56.BÖLÜM *BİZİM*

Start bij het begin
                                    

"Seni bir daha bu evin yakınlarında görmeyeceğim lan."diye bağırdı. Kolumdan tutup eve doğru hızlı adımlarla yürümeye başladı. Can'ı ilk defa bu kadar öfkeli görüyordum ve ben korkmaya başlamıştım.

Eve girip beni de içeriye soktu ve kapıyı sert bir şekilde kapattı. Çıkan sesle birlikte irkilerek bir adım geri gittim. Can bana döndü.

"Can..."

"Sus Ece."dedi bağırarak. İrkildim. Gözlerim dolmaya başlamıştı ve ben Can'ın, Yiğit'in söylediklerine inadığından deli gibi korkuyordum. Can ellerini saçlarından geçirip tekrar bana baktı. Bana doğru yaklaşınca istemsiz bir şekilde bir adım daha geri gittim. Kaşlarını çatıp yerinde durdu.

"Benden korkuyor musun?"

Hiçbir şey demedim. Çünkü ondan şu an korkuyordum. Can derin bir nefes aldı.

"Ece korkma benden. Sana zarar vermem."dedi bana doğru gelerek. Zarar vermeyeceğini biliyordum ama elimde olan bir şey değildi. Yerimde durdum. Tam önümde durunca beni kendisine çekip sarıldı. Kollarımı hemen beline sardım. Kafamı kaldırıp ona baktım.

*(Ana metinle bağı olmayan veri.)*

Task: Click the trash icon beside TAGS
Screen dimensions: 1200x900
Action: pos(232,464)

"Can, Yiğit'in söyledikleri doğru değil."dedim.

"Onun söylediği hiçbir şeye inanmıyorum. Benim öfkem onu eve almana."dedi kaşlarını çatarak.

"Sadece beş dakika konuşmak istedi."dedim mırıldanarak.

"Ben de sadece beş dakika onu dövmek istiyorum."dedi homurdanarak. Gülümseyip kafamı göğsüne yasladım. Bir süre öyle kaldıktan sonra Can benden ayrılıp konuşmaya başladı.

"Hazırsan çıkalım."dedi.

"Çantamı alıp hemen geliyorum."dedim. Can evden çıkınca odama gidip çantamı ve telefonumu alıp odadan çıktım. Evden çıkıp kapıyı kapattım. Yiğit gitmişti. Can'ın yanına gittim. Gülerek kolunu omzuma attı ve yürümeye başladı. Ben de gülümsedim. Bana inanması kadar güzel bir şey yok.

Dolunay'ın Ağzından

Anıl'ın aşağıdan "Dolunay geliyor musun, ben gideyim mi?"diye bağıran sesini duyunca çantamı alıp koşarak odadan çıktım. Valla bırakır beni burda. Merdivenleri koşarak inmeye başladım.

"Sen düş, ben o zaman göreceğim seni."diye homurdandı Anıl. Gülerek son basamağı da inip Anıl'ın yanına gittim.

"Gidebiliriz."dedim gülerek.

"Nereye?"dedi Anıl kaşlarını çatarak.

"Okula Anıl, nereye olabilir?"dedim gülerek.

"Yok ya. Seni bu etekle o okula götüreceğimi mi sanıyorsun?"dedi alayla.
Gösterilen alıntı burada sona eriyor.